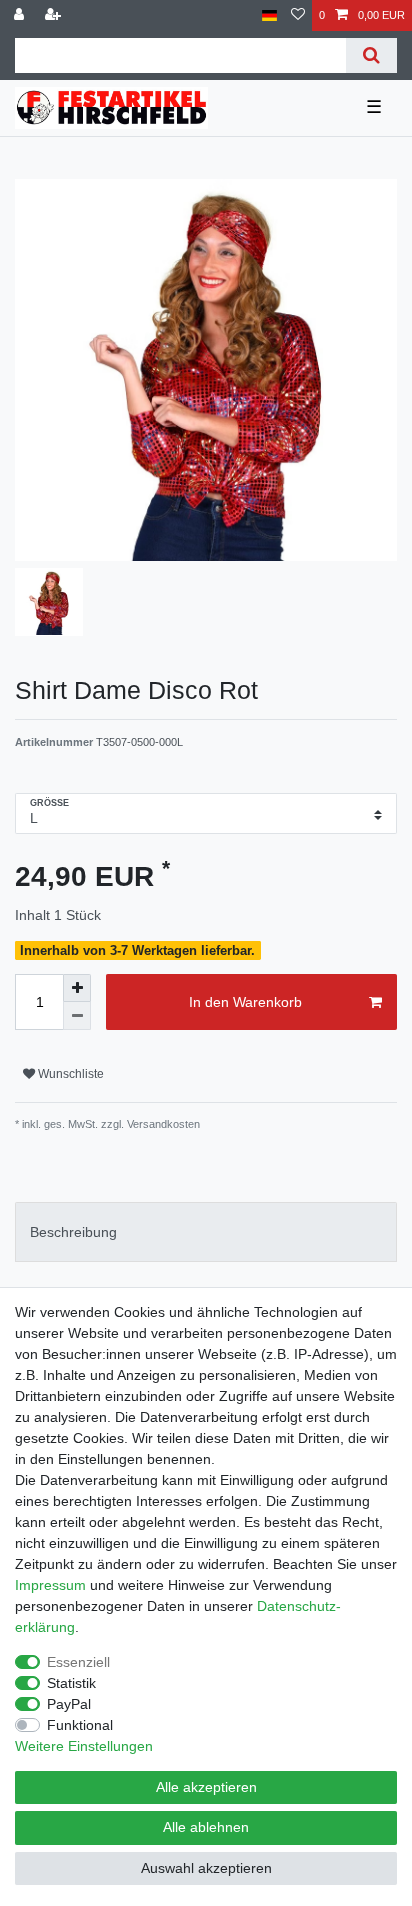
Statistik (71, 1683)
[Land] (269, 15)
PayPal (69, 1704)
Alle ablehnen (206, 1827)
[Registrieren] (55, 15)
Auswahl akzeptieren (206, 1868)
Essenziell (78, 1662)
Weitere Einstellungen (84, 1746)
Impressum (50, 1585)
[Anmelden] (21, 15)
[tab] (206, 1231)
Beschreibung (73, 1232)
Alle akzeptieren (206, 1787)
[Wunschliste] (298, 15)
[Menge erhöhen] (77, 988)
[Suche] (371, 55)
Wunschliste (69, 1074)
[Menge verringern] (77, 1016)
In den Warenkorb (245, 1002)
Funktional (80, 1725)
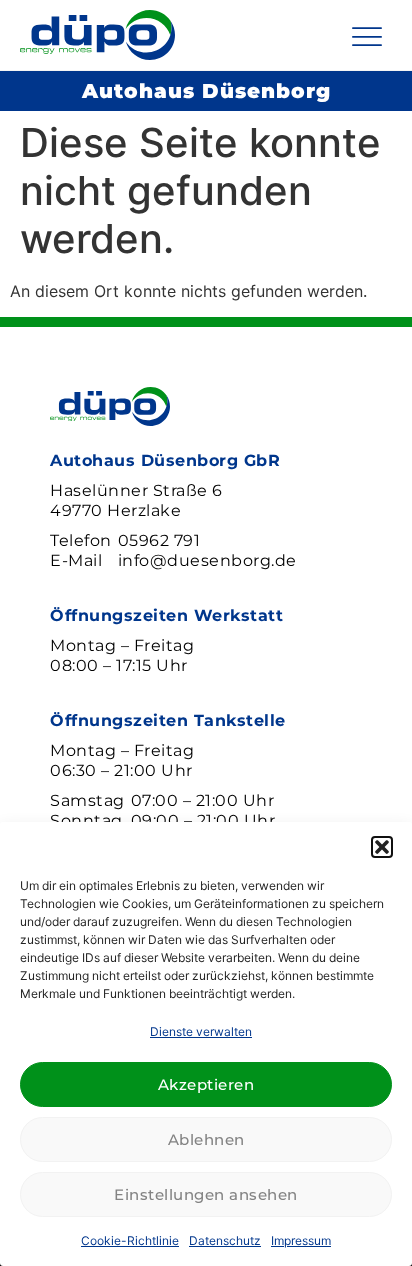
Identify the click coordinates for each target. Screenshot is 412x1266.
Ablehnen (206, 1139)
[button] (382, 847)
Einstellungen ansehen (206, 1194)
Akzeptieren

____________________

- Exercise prompt
The answer is to be one number: the count of lines in the entries containing the string "Einstellungen".

- Output below
2